Building in Alcamo, Sicily

Palazzo Di Gregorio is a building located at via Dante in Alcamo, in the province of Trapani; it was built at about the 17th century.

== Description ==
The imposing façade has a Neoclassical style; on the ground floor there are three openings: an entrance with an ogee arch, small cornices formed by several elements, and two rolling shutters leading into two big rooms.

The balcony on the first floor is very large, and its landings are supported by stone brackets, with decorations; the banister is made with wrought iron.

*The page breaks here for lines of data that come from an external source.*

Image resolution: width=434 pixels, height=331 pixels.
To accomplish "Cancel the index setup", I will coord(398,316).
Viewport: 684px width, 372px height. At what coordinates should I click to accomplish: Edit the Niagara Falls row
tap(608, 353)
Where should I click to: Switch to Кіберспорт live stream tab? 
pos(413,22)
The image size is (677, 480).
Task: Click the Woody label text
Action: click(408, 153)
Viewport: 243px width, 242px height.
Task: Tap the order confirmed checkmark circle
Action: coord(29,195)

On the north side, in Via Arco Itria, there are four recent windows, four balconies on the first floor (two of them smaller and decorated); behind the main façade, in Via Stefano Polizzi, there are three front doors leading to some warehouses, and a small entrance leading to the second floor.

The whole façade ends with a cornice dominated by eight torch-standers: these decorative elements are similar to those of Palazzo Pastore, located in Corso 6 Aprile, and the other ones in the main façade of Mother church.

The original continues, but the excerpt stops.